### Set of tasks
1 > In the passage on the Greek debt crisis, what should improve once the EU establishes formal funding and exit rules?
2 > Carry on the passage on the Greek debt crisis, starting after its last sentence.

### Text section
╔══

On a more positive note, the Greek debt crisis perhaps can facilitate the realisation that there should be economic reforms for regrowth. Limited credit, supply shortages and soon-to-be hyperinflation reduces purchasing power though in the post crisis state, if the Greek output takes advantage of cheap labour and depreciation and becomes competitive, recovery can be experienced over a medium term. Meanwhile, the integrity of the Euro should improve once the EU establishes formal funding and exit rules given that Greece’s loans have been at low interest. Otherwise, other debt laden economies in the EU may cause the EU to disintegrate. Whether this is actually a positive thing in the long term comes back to the foundations on which the EU was built.

╚══

### Information provided
╔══

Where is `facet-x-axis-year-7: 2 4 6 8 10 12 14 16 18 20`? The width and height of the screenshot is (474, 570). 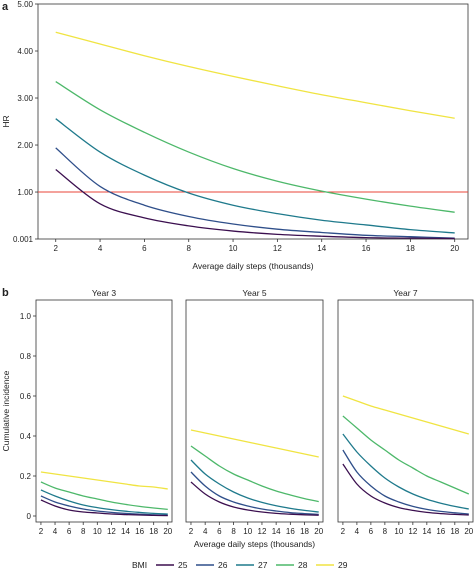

╚══

### Solved problems
1 > The integrity of the Euro.

2 >
Despite there being few direct economic links between Australia and Greece, our currency should feel pressure to appreciate from investors seeking safe haven currencies. This presents a problem for the RBA given their present focus on currency depreciation through expansionary monetary policy, and further cuts (predicted at 25 basis points in August, before the RBA publishes the next set of growth forecasts) may aggravate the housing bubble through cheaper loans. This increases the risk of the collapse as furthermore the big four Australian banks source wholesale funding from the Eurozone which fuels our property purchases. However, as discussed later, it is the Chinese market that Australia should prioritise as a concern.
Investors are playing down their fears. Firstly, the risk that their default spreads beyond the EU is minimised by the fact that the debt is only 10% in the private sector and the European banks’ holdings of Greek assets are 80% less from their peak. The remainder of the debt are held by the IMF, ECB and governments, which are in better positions to absorb losses. Such disconnection from the financial markets stems from the restructuring of debt from 2012 where it was previously held by overseas investors.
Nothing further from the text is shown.